A subversão e a guerra subversiva

Os movimentos subversistas nas províncias ultramarinas portuguesas não surgiram simultaneamente, antes em anos bastante diferentes.

Na Guiné Portuguesa, datam de 1952, ano em que foi criado na clandestinidade por Amílcar Cabral o Movimento para a Independência da Guiné. Em Setembro de 1956, aquele movimento transformou-se no PAIGC (Partido Africano para a Independência da Guina e Cabo Verde), sob a direcção de Rafael Paula Gomes Barbosa e Amílcar Lopes Cabral.

A partir de 1958 foram-se formando outros movimentos, tais como o MLG (Movimento para a Libertação da Guiné), a UPG (União das Populações da Guiné), a UPGL (União Popular para a Libertação da Guiné), o RDAG (Rassemblement Démocratique African de la Guinée).

A partir de 1964, apenas dois movimentos passaram a existir na Guiné: a FLING (Frente de Luta para a Independência da Guiné).

Relativamente à província de Moçambique, os diversos movimentos subversivos foram surgindo a pouco e pouco, com a criação da UNAMI (União Nacional de Moçambique Independente), criada em 1959 sob a designação de Associação Nacional Africana do Moatize, com intuitos aparentemente culturais, visando subverter o pessoal da região carbonífera do Moatize.

Em 1960, foi fundada na Tanzânia, por iniciativa das autoridades deste país, a MANU (Mozambique African National Union), organização que pretendia reunir os Macondes Moçambicanos residentes nesse país.

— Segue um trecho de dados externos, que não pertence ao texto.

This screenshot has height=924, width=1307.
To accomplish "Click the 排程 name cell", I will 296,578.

No mesmo ano surgiu a UDENAMO (União Democrática Nacional de Moçambique), fundada na Rodésia por Adelino Gwambe.

Em 1962 apareceu a FRELIMO (Frente de Libertação de Moçambique). Em fins de 1965 iniciou acções subversivas no Noroeste do distrito de Tete o COREMO (Comité Revolucionário de Moçambique), acções essas que se prolongaram por 1966 e 1967, altura em que entrou em decadência.

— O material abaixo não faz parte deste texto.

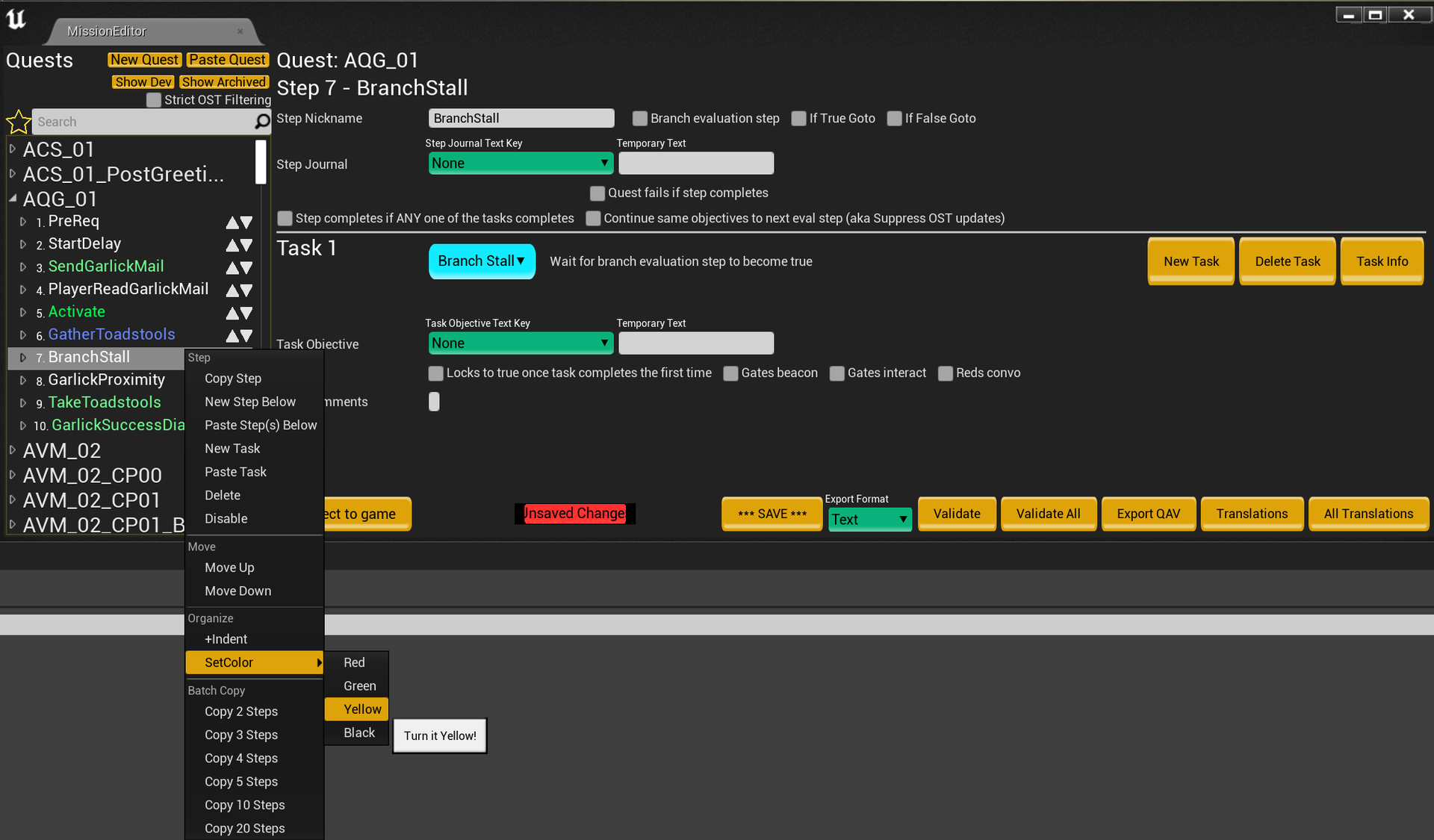The height and width of the screenshot is (840, 1434).
Task: Close the MissionEditor tab
Action: coord(240,31)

Outros partidos surgiram ainda em Moçambique, como o PAPOMO (Partido Popular de Moçambique) e a UNAR (União Nacional da Rombézia), este último pretendendo obter a independência da região compreendida entre os rios Rovuma e Zambeze.

 

Foi em Angola que o terrorismo eclodiu como uma onda desenfreada e sem qualquer preparação ideológica, com armamento rudimentar e com uma organização praticamente inexistente.

Eram sete horas da manhã do dia 15 de Março de 1961. Nas povoações, nativos e brancos esperavam que as casas comerciais onde trabalhavam abrissem. Nas fazendas, durante a formatura habitual da manhã, os trabalhadores nativos apresentavam-se aos capatazes brancos, mestiços ou de cor. Subitamente, a um sinal combinado, grupos de nativos, instigados por estrangeiros cobiçosos das inúmeras riquezas do território, atacam todos os brancos, assassinando homens, mulheres e crianças sem dó nem piedade. A sua ira e selvajaria era de tal índole, que não se limitaram a atacar os brancos, mas também inúmeros nativos. A sua violência era tal, que esquartejavam homens e crianças, mesmo recém-nascidos, chegando ao ponto de arrancar bebés dos ventres maternos. Violentaram ainda mulheres e raparigas, abandonando-as em seguida retalhadas de golpes, com os seios cortados e as cabeças decepadas. Alguns brancos, mestiços e negros chegaram a ser esfolados ainda com vida e depois horrivelmente dilacerados, a ponto de ficarem,  não raras vezes, irreconhecíveis e reduzidos a um montão disforme de carne humana.

Estava assim iniciada a subversão nas províncias ultramarinas portuguesas, à qual reagiram pronta e eficazmente todos quantos se aperceberam do facto, bem como o Governo Português, com o imediato envio de forças militares para o Ultramar.

 

A subversão, que não é mais do que uma das múltiplas formas de guerra, ao contrário do que seria de pensar, não é dos nossos dias; pelo contrário, a guerra subversiva surge-nos documentada praticamente ao longo de toda a história da humanidade. Apenas para citar alguns exemplos bem conhecidos de todos nós, lembremo-nos das célebres campanhas de Viriato contra a ocupação romana da Península, continuadas após a morte deste indómito guerreiro-pastor dos montes Hermínios por Sertório, que se revoltara contra o poder de Roma.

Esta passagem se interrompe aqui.